Work task:
Word for word, quote the lines from the one containing "Given: Click the single-core score 3456" to the end of the entries below, including both. Leave pictures out.
= = =
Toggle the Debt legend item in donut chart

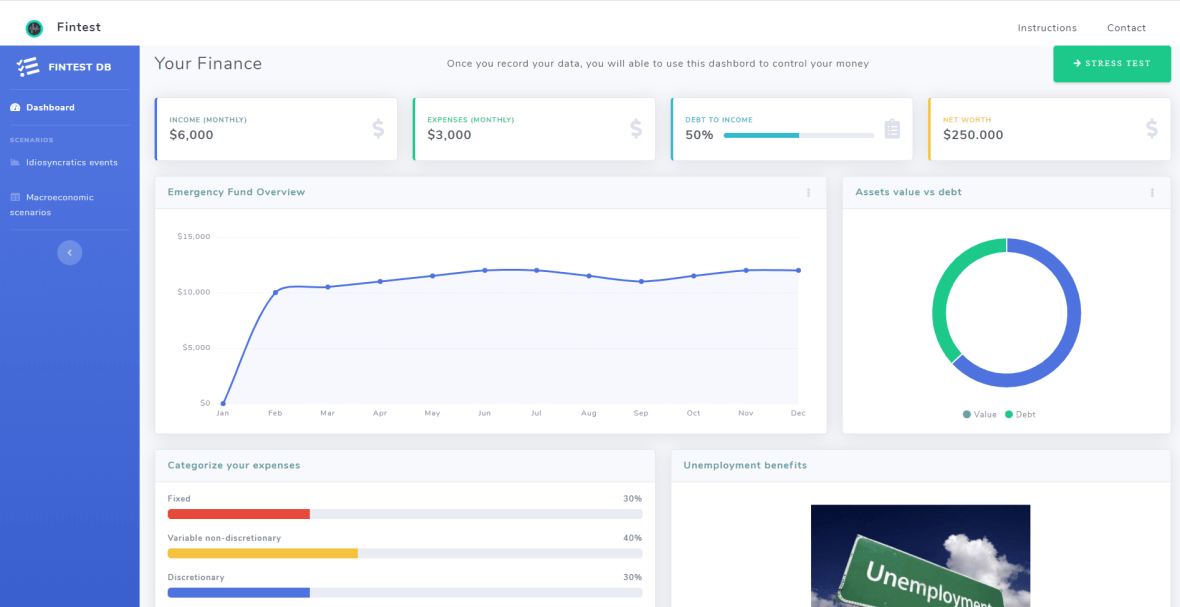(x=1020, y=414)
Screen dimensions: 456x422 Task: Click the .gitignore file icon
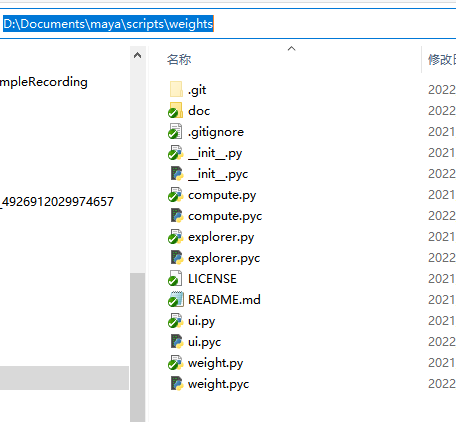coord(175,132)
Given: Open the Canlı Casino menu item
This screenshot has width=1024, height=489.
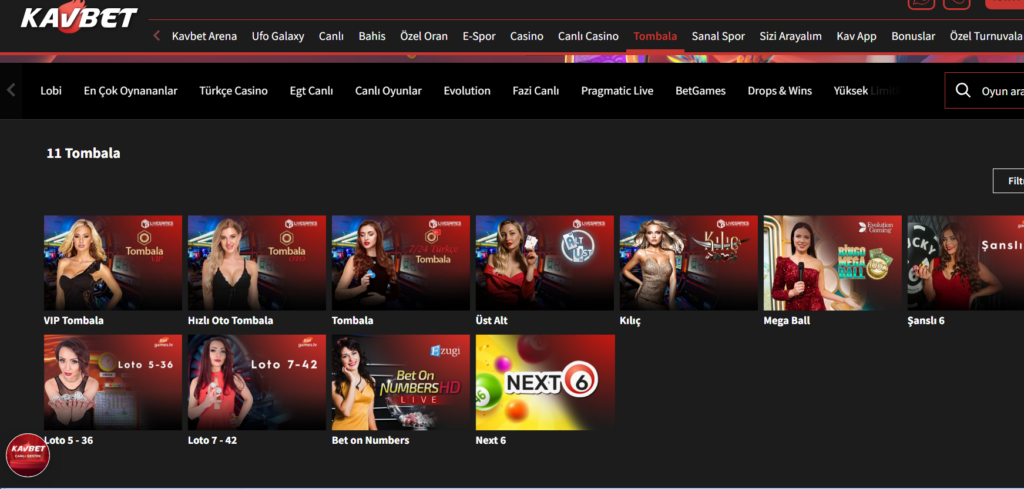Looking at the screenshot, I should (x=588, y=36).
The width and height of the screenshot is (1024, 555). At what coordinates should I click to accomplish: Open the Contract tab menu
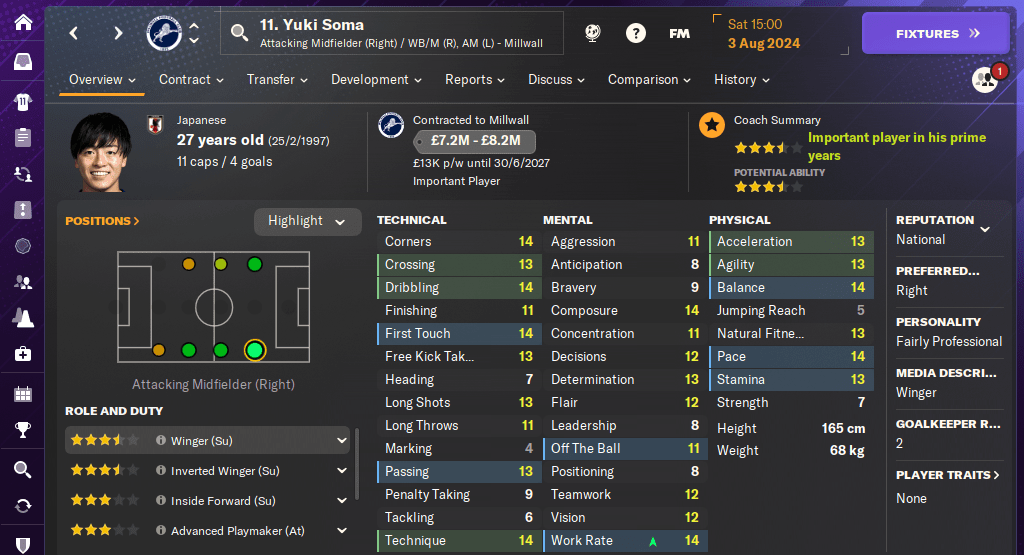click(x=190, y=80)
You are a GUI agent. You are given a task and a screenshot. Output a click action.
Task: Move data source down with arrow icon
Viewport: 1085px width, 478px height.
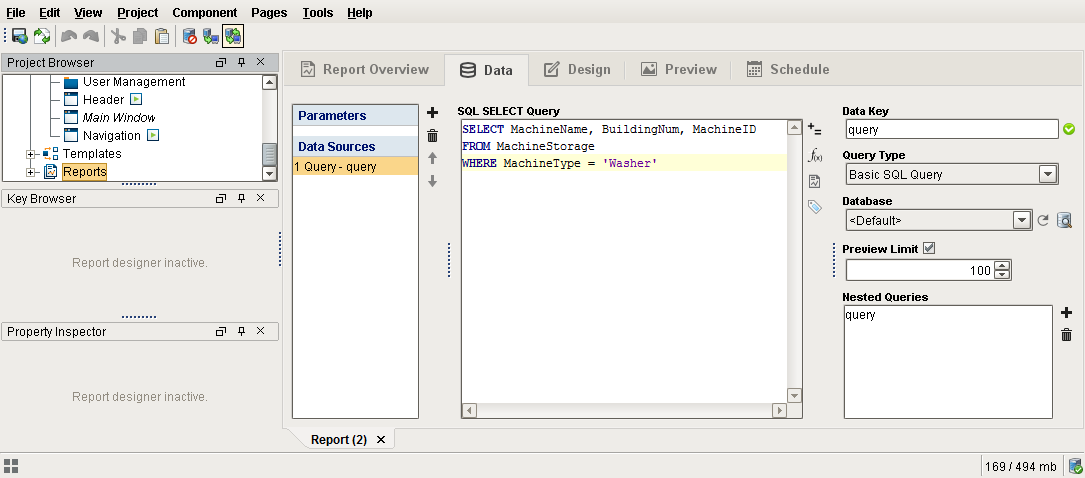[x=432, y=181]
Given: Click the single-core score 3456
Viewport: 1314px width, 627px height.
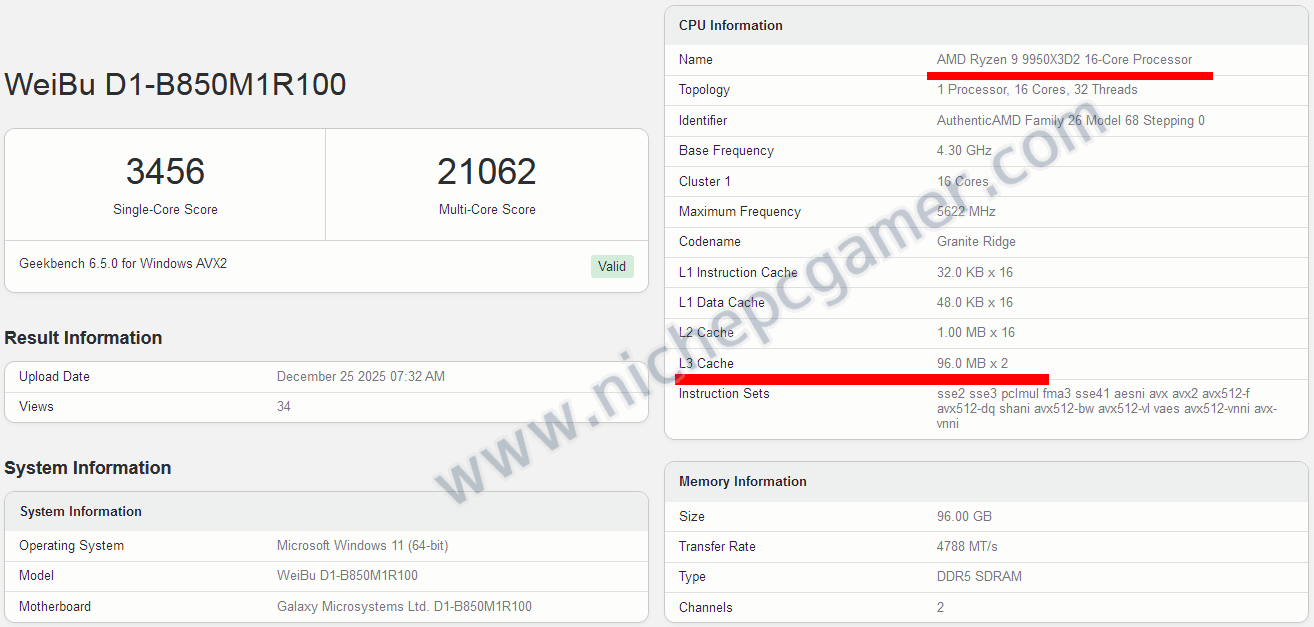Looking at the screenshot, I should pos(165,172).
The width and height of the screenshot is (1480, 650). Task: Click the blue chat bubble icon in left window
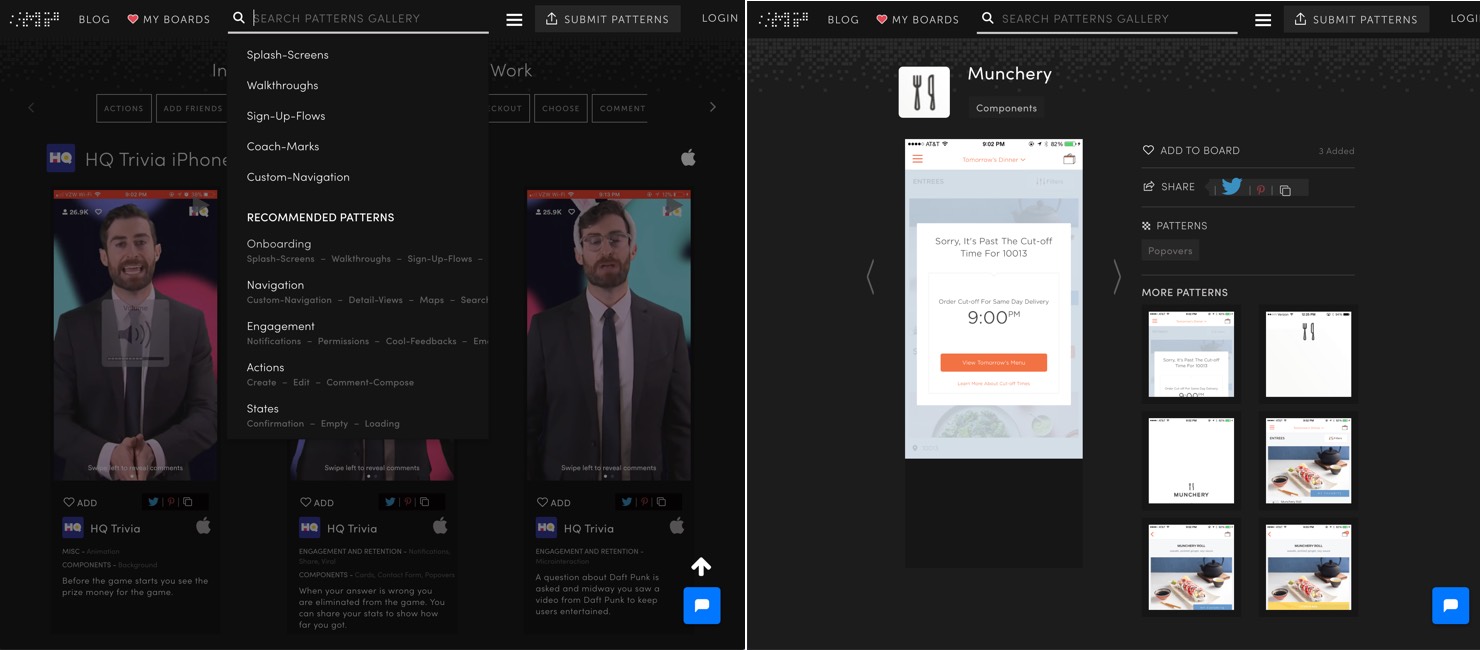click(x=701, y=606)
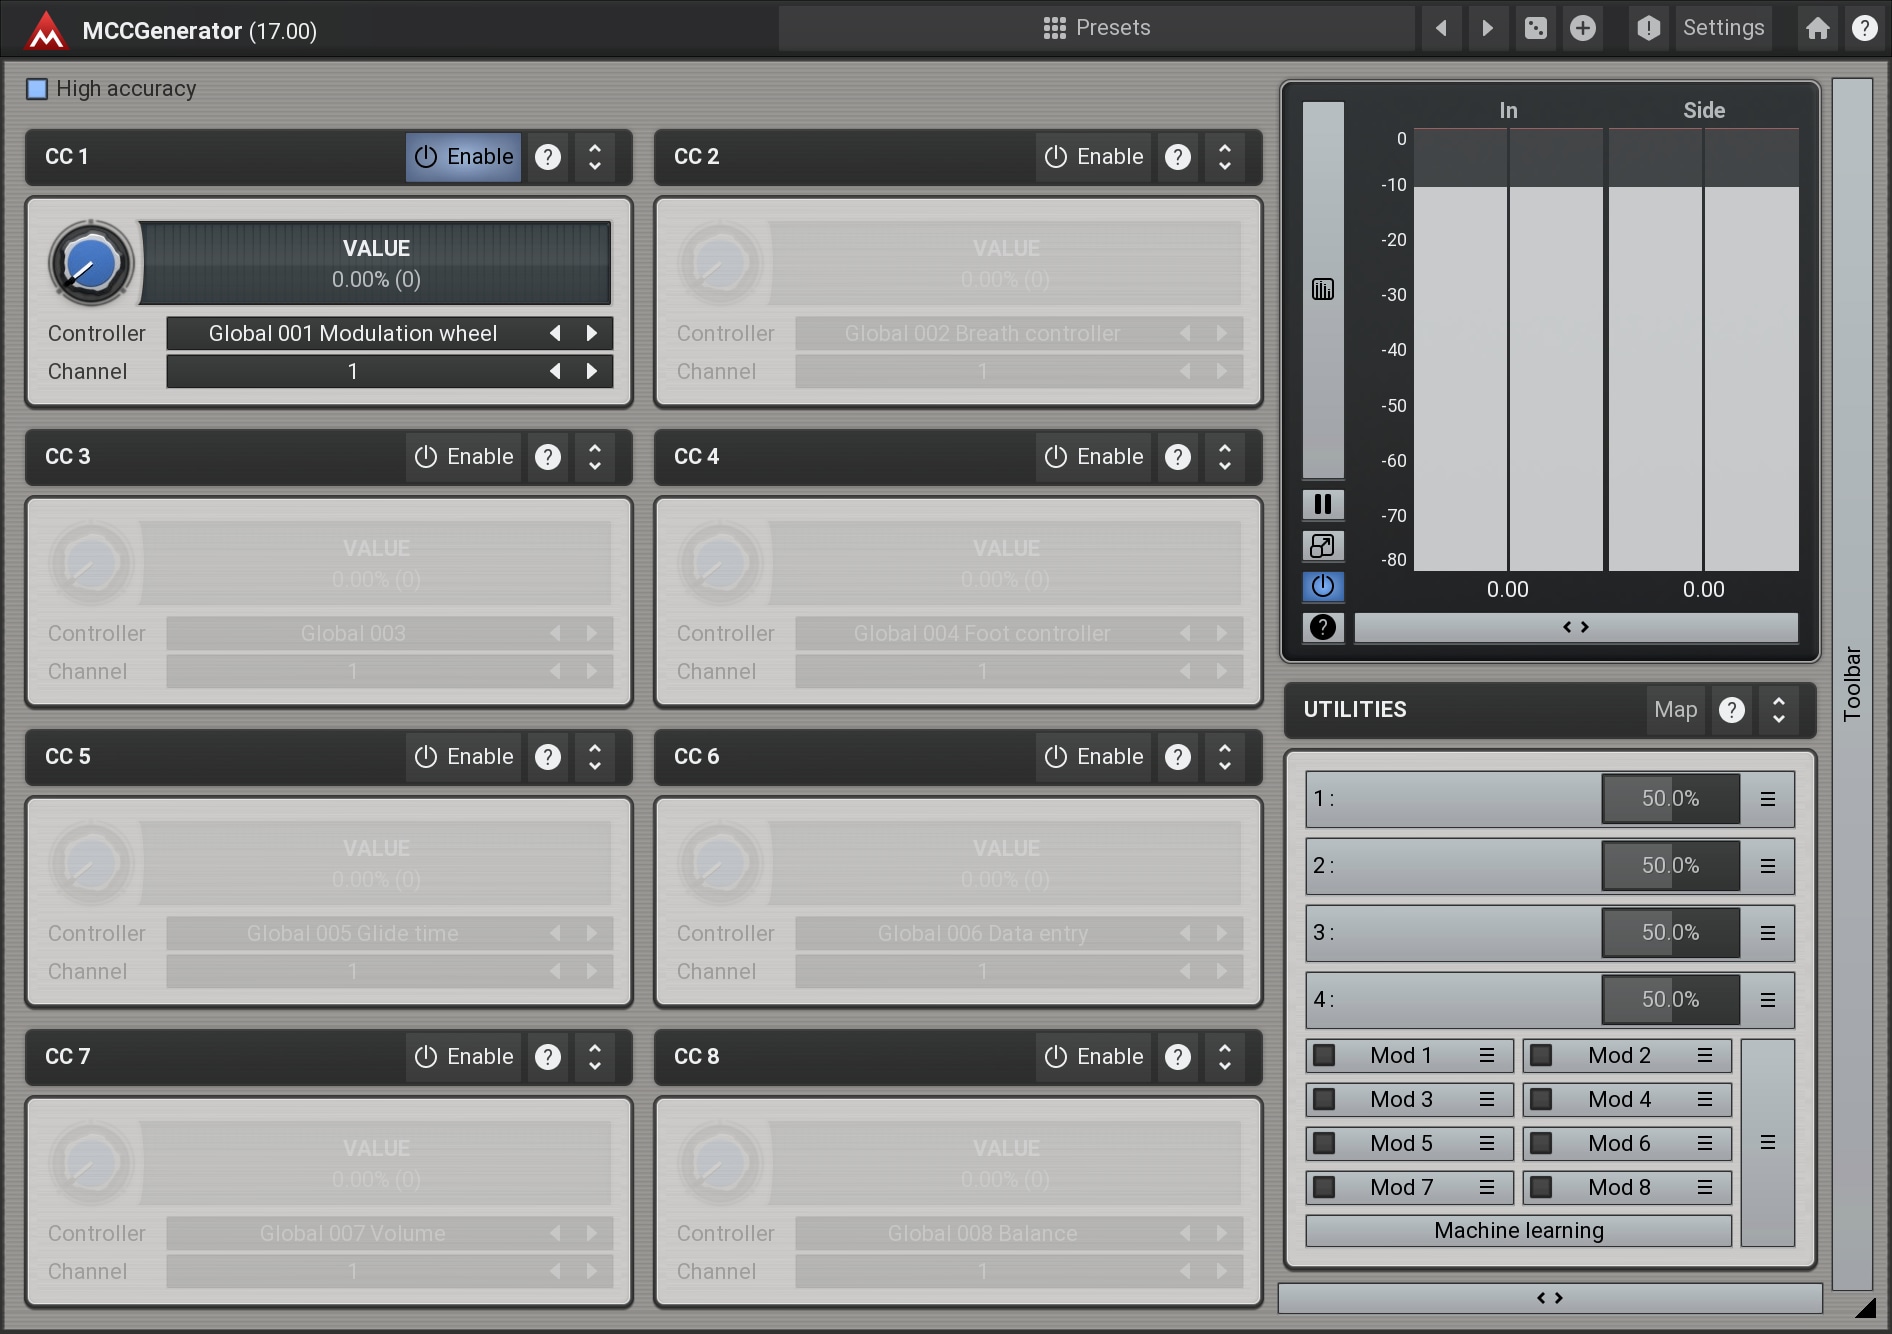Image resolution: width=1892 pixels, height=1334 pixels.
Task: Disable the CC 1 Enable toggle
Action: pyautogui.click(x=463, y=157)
= = =
Problem solution:
Given: Click the single-core score 3456
Viewport: 1314px width, 627px height.
Looking at the screenshot, I should pos(165,172).
The width and height of the screenshot is (1480, 650). Task: Click the blue chat bubble icon in left window
click(x=701, y=606)
Image resolution: width=1892 pixels, height=1334 pixels.
Task: Disable the CC 1 Enable toggle
Action: pyautogui.click(x=463, y=157)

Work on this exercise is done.